It is reported that the German company BMW participated in a blockchain pilot project aimed at removing child labor from the supply chain. The project aims to transport metallic cobalt from mines in the Democratic Republic of the Congo to factories for use in factories for batteries for electric vehicles.
Many mines have been hired in the mines of the Democratic Republic of the Congo and forced to work on them, a practice that has been reported many times. This situation is particularly serious in the eastern part of the Democratic Republic of the Congo, where the rule of law is relatively weak.
Cobalt from the global market point of view, cobalt battery in addition to the use of electric vehicles, but also be used for smart phone batteries. From the end of 2016 to the end of 2017, cobalt market usage has nearly doubled.

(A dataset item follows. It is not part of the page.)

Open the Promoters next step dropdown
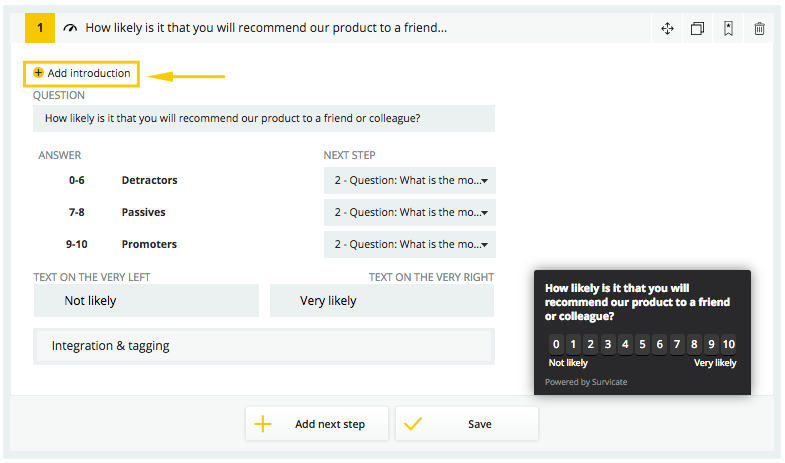Viewport: 785px width, 463px height. pos(410,244)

About two-thirds of the world's cobalt comes from Kinshasa in the Congo, and about one-fifth of this comes from unmanaged handmade mines.
Circulor, a British start-up involved in the pilot project, Douglas Johnson-Poensgen, chief executive of the company, said the project will involve bar codes that enable the blockchain to track the mining of cobalt ore at key points throughout the process.
The company reports that the project will track this cobalt, mainly from mines in Australia, Canada and the Democratic Republic of the Congo. Previously, ETHNews asked BMW and Circulor how to ensure that the cobalt that was mined illegally would not be added to cobalt normally mined before
In addition, Johnson Poensgen, CEO of Circulor,
"Once the system is proven to be operating on a large scale, we can solve more complex situations like manual mines."